[Word and element location entries]
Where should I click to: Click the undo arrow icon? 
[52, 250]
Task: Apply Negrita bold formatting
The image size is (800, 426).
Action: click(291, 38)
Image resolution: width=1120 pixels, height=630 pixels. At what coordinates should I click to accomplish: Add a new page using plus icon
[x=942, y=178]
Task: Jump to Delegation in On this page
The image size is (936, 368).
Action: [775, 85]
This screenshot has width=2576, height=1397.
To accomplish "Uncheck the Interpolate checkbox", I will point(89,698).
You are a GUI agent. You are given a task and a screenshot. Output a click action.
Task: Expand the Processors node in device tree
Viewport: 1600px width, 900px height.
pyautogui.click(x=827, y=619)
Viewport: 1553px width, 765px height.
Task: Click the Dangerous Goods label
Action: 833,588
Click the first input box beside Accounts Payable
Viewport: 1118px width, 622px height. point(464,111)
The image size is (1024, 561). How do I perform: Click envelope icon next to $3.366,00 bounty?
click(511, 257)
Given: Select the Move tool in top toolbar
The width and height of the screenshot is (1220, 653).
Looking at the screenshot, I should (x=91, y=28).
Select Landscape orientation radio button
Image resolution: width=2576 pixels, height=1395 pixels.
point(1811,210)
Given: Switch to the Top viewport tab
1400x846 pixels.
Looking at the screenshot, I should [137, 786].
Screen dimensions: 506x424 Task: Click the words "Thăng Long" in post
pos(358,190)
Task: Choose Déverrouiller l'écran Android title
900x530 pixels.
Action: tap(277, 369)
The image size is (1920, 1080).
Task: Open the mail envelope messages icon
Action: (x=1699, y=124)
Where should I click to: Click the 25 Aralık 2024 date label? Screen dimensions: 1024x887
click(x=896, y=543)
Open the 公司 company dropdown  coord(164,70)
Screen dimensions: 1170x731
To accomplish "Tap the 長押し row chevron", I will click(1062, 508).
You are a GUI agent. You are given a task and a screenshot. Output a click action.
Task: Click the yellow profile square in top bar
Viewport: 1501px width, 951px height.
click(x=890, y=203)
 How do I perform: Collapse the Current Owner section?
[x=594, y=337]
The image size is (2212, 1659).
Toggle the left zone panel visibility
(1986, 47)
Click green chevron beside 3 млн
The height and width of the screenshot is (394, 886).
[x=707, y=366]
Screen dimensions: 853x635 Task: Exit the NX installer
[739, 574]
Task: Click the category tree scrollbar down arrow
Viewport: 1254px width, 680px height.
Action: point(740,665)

■ Work required
Copy out all the entries above again, word for word and line for line, without changing anything.

■ Result of this task
Where should I click to: Click the undo arrow icon? 
[52, 250]
Task: Apply Negrita bold formatting
The image size is (800, 426).
Action: click(291, 38)
Image resolution: width=1120 pixels, height=630 pixels. At what coordinates should I click to accomplish: Add a new page using plus icon
[x=942, y=178]
Task: Jump to Delegation in On this page
The image size is (936, 368).
Action: [775, 85]
This screenshot has width=2576, height=1397.
To accomplish "Uncheck the Interpolate checkbox", I will point(89,698).
You are a GUI agent. You are given a task and a screenshot. Output a click action.
Task: Expand the Processors node in device tree
Viewport: 1600px width, 900px height.
pyautogui.click(x=827, y=619)
Viewport: 1553px width, 765px height.
Task: Click the Dangerous Goods label
Action: 833,588
Click the first input box beside Accounts Payable
Viewport: 1118px width, 622px height. point(464,111)
The image size is (1024, 561). How do I perform: Click envelope icon next to $3.366,00 bounty?
click(511, 257)
Given: Select the Move tool in top toolbar
The width and height of the screenshot is (1220, 653).
Looking at the screenshot, I should (x=91, y=28).
Select Landscape orientation radio button
Image resolution: width=2576 pixels, height=1395 pixels.
point(1811,210)
Given: Switch to the Top viewport tab
1400x846 pixels.
Looking at the screenshot, I should [137, 786].
Screen dimensions: 506x424 Task: Click the words "Thăng Long" in post
pos(358,190)
Task: Choose Déverrouiller l'écran Android title
900x530 pixels.
Action: tap(277, 369)
The image size is (1920, 1080).
Task: Open the mail envelope messages icon
Action: (x=1699, y=124)
Where should I click to: Click the 25 Aralık 2024 date label? Screen dimensions: 1024x887
click(x=896, y=543)
Open the 公司 company dropdown  coord(164,70)
Screen dimensions: 1170x731
To accomplish "Tap the 長押し row chevron", I will click(1062, 508).
You are a GUI agent. You are given a task and a screenshot. Output a click action.
Task: Click the yellow profile square in top bar
Viewport: 1501px width, 951px height.
click(x=890, y=203)
 How do I perform: Collapse the Current Owner section?
[x=594, y=337]
The image size is (2212, 1659).
Toggle the left zone panel visibility
(1986, 47)
Click green chevron beside 3 млн
The height and width of the screenshot is (394, 886).
[x=707, y=366]
Screen dimensions: 853x635 Task: Exit the NX installer
[739, 574]
Task: Click the category tree scrollbar down arrow
Viewport: 1254px width, 680px height.
Action: point(740,665)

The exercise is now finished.